→ **Saved entries**:
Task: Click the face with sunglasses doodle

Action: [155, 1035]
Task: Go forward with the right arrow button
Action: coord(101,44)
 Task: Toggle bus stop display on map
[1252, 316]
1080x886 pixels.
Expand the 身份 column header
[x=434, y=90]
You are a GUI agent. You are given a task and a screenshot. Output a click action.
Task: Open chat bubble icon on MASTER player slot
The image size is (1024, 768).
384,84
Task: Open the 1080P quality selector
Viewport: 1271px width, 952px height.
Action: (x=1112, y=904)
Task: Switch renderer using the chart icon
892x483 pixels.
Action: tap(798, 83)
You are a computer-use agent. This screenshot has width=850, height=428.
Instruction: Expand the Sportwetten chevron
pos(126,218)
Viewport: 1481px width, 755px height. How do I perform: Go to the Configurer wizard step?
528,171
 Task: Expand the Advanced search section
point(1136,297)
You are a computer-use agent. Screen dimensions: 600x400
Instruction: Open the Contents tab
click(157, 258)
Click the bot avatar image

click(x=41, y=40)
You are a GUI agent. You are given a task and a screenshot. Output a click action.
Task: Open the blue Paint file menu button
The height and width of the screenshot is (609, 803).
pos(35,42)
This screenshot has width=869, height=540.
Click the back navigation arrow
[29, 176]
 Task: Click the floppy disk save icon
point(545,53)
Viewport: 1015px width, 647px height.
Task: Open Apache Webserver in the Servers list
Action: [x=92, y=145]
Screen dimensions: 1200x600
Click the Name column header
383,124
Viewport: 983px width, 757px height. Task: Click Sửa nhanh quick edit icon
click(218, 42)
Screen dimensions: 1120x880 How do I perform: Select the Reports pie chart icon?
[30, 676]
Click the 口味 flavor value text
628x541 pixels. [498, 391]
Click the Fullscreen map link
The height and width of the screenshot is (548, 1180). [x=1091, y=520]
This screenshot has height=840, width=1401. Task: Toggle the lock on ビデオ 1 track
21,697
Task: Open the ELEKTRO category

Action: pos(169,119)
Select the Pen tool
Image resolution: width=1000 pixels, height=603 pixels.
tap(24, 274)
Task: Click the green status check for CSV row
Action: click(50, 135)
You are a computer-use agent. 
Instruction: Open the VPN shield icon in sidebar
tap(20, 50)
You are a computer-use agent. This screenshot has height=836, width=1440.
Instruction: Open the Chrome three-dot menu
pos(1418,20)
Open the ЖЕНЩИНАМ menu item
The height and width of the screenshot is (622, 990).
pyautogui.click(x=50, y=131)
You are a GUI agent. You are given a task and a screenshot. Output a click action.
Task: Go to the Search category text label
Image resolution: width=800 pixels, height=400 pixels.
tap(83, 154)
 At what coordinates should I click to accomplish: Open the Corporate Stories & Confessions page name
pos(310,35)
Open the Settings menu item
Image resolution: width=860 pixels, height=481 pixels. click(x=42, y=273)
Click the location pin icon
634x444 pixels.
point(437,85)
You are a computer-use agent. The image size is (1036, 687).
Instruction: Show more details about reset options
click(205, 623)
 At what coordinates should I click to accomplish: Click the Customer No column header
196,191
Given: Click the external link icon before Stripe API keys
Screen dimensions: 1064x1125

→ **To do**:
Check every line above for the word "computer" and copy those that have it.

→ **Solution for this task**:
You are a computer-use agent. This screenshot has width=850, height=428.
You are a computer-use agent. Screen dimensions: 600x400
You are a computer-use agent. 
You are a computer-use agent. This screenshot has height=836, width=1440.
You are a computer-use agent. The image size is (1036, 687).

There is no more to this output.